Deputy Assistant Attorney General John Yoo and Assistant Attorney General Jay Bybee dutifully complied, drafting a series of legal memoranda now infamously known as the Torture memos.
At my direction, Department of Justice and CIA lawyers conducted a careful review. They concluded that the enhanced interrogation program complied with the Constitution and all applicable laws, including those that ban torture, Georges W. Bush wrote in his memoirs…
As a result of this legal authorization, a number of suspects were waterboarded including Khalid Sheik Mohammed and Abu Zubaydah.
The former was subjected to this part of the enhanced interrogation program some 183 times, the latter a mere 83 times, at least…
Through these memos (subsequently made public by the Obama administration in April 2009, following an ACLU FOIA request in court) Justice Department lawyers authorized interrogators to use the most barbaric interrogation methods, including methods that the US once prosecuted as war crimes.
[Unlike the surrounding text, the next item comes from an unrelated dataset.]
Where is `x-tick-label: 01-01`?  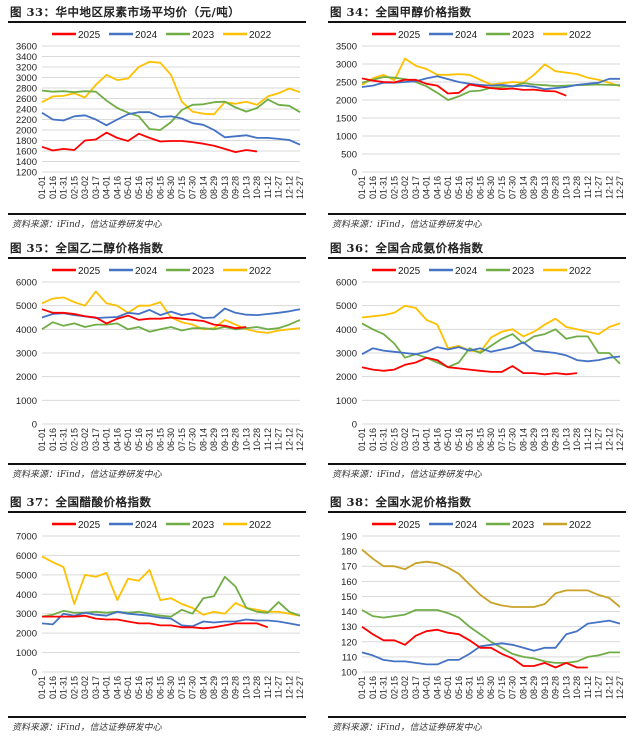 x-tick-label: 01-01 is located at coordinates (42, 440).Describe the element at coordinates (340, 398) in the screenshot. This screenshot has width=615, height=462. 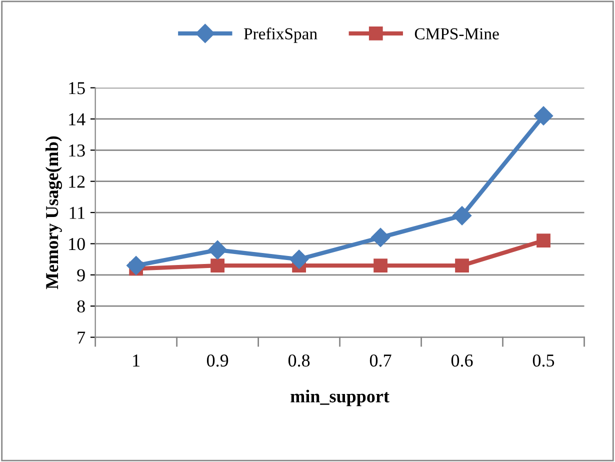
I see `x-axis-title: min_support` at that location.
The memos are based on legal reasoning that is spurious on its face, and in the end these aren’t legal memos at all-they are simply political documents that were meant to provide window dressing for war crimes, concluded Jameel Jaffer, director of the ACLU National Security Project, upon their release.
The documents released today provide further confirmation that lawyers in the Office of Legal Counsel purposefully distorted the law to support the Bush administration’s torture program, added Amrit Singh, staff attorney with the ACLU.
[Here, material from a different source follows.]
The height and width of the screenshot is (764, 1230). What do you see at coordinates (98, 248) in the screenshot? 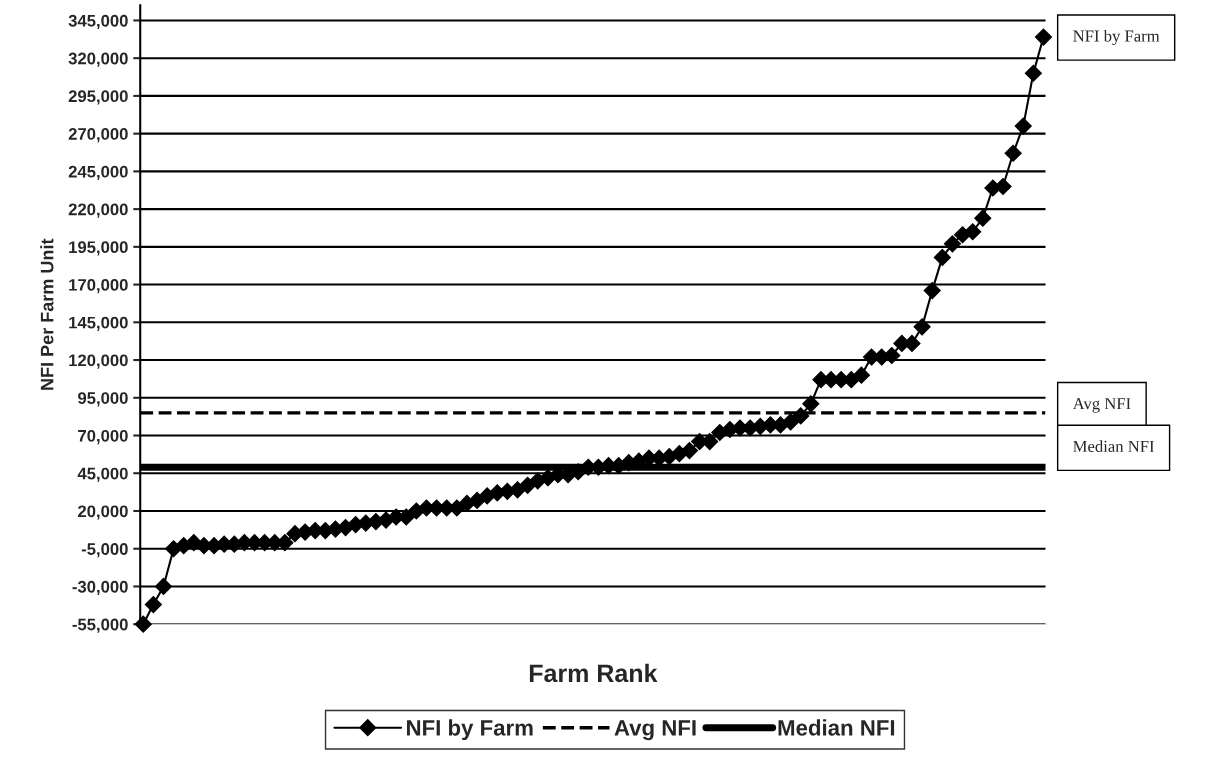
I see `y-tick-label: 195,000` at bounding box center [98, 248].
Should a man’s fate truly depend on advice and information coming from these quarters?
Is there any reason to believe that the intelligence services and the Justice Department are less politicized today then they were two years ago?
What is clear is the following: government departments run by political appointees cannot be trusted to deliver objective, unvarnished, and potentially undesirable advice to their employers in the White House.
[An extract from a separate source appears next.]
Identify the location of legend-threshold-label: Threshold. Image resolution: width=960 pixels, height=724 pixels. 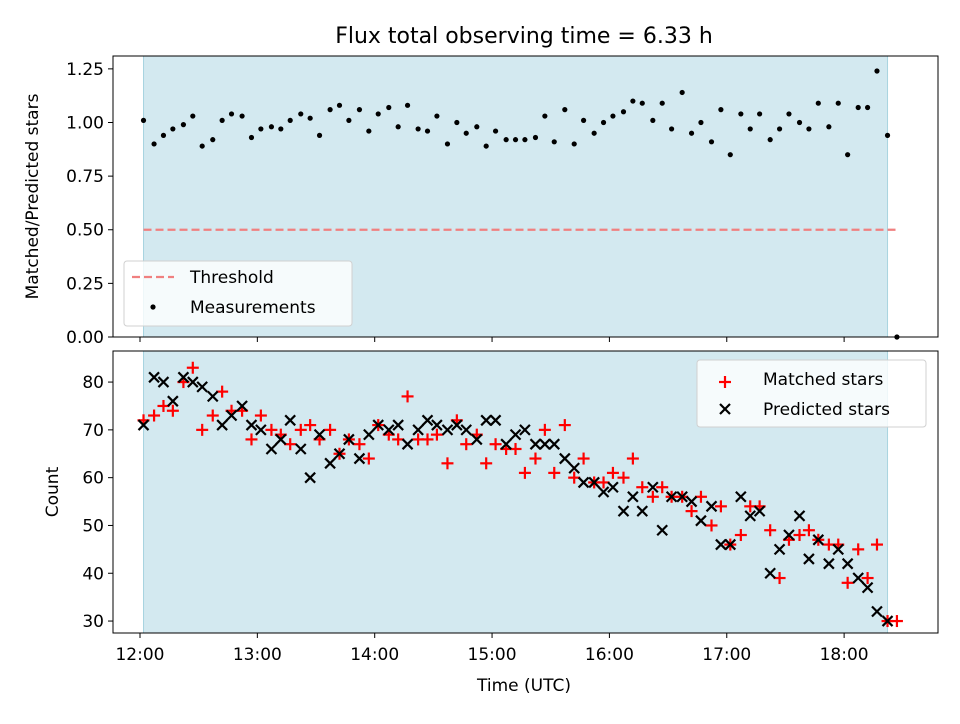
(232, 278).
As a result, should matters of signal importance such as constitutional rights, that concern every citizen in the land, be confiscated by politicians and their appointees, who purport to be the sole custodians of our best interests and most fundamental rights?
Should not evidence that can lead to the execution of a citizen be reviewed by independent parties?
What are courts and judges for?
President Obama has just asserted the hubristic authority to execute who he wants, when he wants, where he wants (even his fellow citizens), at his sole discretion!
In a democracy, a leader does not possess that kind of power.
If he does, then it is incumbent on the people and their representatives to deprive him of it.
American citizens are not to be trusted with the evidence that justified the killing of Anwar al-Awlaki, since it will not be released.
Would they come to a different conclusion?
If not, why the secrecy?
In Obama’s America (a legacy of the Bush/Cheney administration he chose not to repudiate), the function of the citizen, kept willfully ignorant, is to salute the leader for his boldness, and express his gratitude for the President’s successful efforts to keep him safe…
Does a democracy worthy of the name function thus?
Drone justice just dispatched Anwar al-Awlaki into the next world.
That he was a radical who condoned violence in fiery sermons posted on YouTube and in interviews is irrelevant, or is the First Amendment, like the Fifth, obsolete as well?
Incidentally, the young American Samir Khan (who edited al Qaeda's online magazine Inspire) was also killed in the attack..
He had never been charged with any crime either.
Presumably, knowing and meeting with Awlaki was sufficient to deserve the death penalty. Up to seven people may have killed in the drone strike...
Awlaki and Khan yesterday…
Who shall it be tomorrow, who shall be obliterated by a drone or series of drones, after the President of the United States determines in total secrecy that that particular individual is an enemy of the US and thus deserved to die?